## START Records for this exercise

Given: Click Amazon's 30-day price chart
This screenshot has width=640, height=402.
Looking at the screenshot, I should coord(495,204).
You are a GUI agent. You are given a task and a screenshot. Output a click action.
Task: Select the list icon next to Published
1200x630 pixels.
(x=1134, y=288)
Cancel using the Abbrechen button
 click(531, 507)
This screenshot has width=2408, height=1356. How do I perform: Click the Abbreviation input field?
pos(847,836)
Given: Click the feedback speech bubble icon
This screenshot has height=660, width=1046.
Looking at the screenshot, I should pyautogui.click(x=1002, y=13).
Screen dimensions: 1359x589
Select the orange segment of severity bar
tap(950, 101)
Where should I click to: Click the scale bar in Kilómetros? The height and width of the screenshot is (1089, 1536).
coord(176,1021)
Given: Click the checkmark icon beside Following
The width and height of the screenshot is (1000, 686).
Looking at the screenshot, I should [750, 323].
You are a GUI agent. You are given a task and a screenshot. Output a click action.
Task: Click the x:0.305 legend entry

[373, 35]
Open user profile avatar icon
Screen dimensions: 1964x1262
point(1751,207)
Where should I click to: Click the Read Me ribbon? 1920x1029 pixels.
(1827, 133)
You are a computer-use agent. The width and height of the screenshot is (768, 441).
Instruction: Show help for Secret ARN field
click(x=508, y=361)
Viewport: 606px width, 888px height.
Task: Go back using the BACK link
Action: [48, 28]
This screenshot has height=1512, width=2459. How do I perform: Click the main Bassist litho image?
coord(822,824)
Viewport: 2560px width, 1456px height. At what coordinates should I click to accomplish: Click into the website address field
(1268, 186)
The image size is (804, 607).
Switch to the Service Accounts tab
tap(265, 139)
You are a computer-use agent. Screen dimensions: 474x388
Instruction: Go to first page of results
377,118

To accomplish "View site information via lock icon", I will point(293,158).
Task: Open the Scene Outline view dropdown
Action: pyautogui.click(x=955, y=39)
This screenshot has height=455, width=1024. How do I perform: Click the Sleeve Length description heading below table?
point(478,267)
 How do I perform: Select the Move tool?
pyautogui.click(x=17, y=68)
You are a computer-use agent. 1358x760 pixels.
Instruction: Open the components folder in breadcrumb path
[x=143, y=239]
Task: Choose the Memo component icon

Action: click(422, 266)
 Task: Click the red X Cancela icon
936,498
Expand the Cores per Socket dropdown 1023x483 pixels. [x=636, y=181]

## END Records for this exercise

Rewrite the lines above, putting "Goal" wherever "Instruction" appears and keeping everything else the same.

In response –
Given: Click Amazon's 30-day price chart
This screenshot has width=640, height=402.
Looking at the screenshot, I should coord(495,204).
You are a GUI agent. You are given a task and a screenshot. Output a click action.
Task: Select the list icon next to Published
1200x630 pixels.
(x=1134, y=288)
Cancel using the Abbrechen button
 click(531, 507)
This screenshot has width=2408, height=1356. How do I perform: Click the Abbreviation input field?
pos(847,836)
Given: Click the feedback speech bubble icon
This screenshot has height=660, width=1046.
Looking at the screenshot, I should pyautogui.click(x=1002, y=13).
Screen dimensions: 1359x589
Select the orange segment of severity bar
tap(950, 101)
Where should I click to: Click the scale bar in Kilómetros? The height and width of the screenshot is (1089, 1536).
coord(176,1021)
Given: Click the checkmark icon beside Following
The width and height of the screenshot is (1000, 686).
Looking at the screenshot, I should [750, 323].
You are a GUI agent. You are given a task and a screenshot. Output a click action.
Task: Click the x:0.305 legend entry

[373, 35]
Open user profile avatar icon
Screen dimensions: 1964x1262
point(1751,207)
Where should I click to: Click the Read Me ribbon? 1920x1029 pixels.
(1827, 133)
You are a computer-use agent. The width and height of the screenshot is (768, 441).
Goal: Show help for Secret ARN field
click(x=508, y=361)
Viewport: 606px width, 888px height.
Task: Go back using the BACK link
Action: [48, 28]
This screenshot has height=1512, width=2459. How do I perform: Click the main Bassist litho image?
coord(822,824)
Viewport: 2560px width, 1456px height. At what coordinates should I click to accomplish: Click into the website address field
(1268, 186)
The image size is (804, 607).
Switch to the Service Accounts tab
tap(265, 139)
You are a computer-use agent. Screen dimensions: 474x388
Goal: Go to first page of results
377,118

To accomplish "View site information via lock icon", I will point(293,158).
Task: Open the Scene Outline view dropdown
Action: pyautogui.click(x=955, y=39)
This screenshot has height=455, width=1024. How do I perform: Click the Sleeve Length description heading below table?
point(478,267)
 How do I perform: Select the Move tool?
pyautogui.click(x=17, y=68)
You are a computer-use agent. 1358x760 pixels.
Goal: Open the components folder in breadcrumb path
[x=143, y=239]
Task: Choose the Memo component icon

Action: click(422, 266)
 Task: Click the red X Cancela icon
936,498
Expand the Cores per Socket dropdown 1023x483 pixels. [x=636, y=181]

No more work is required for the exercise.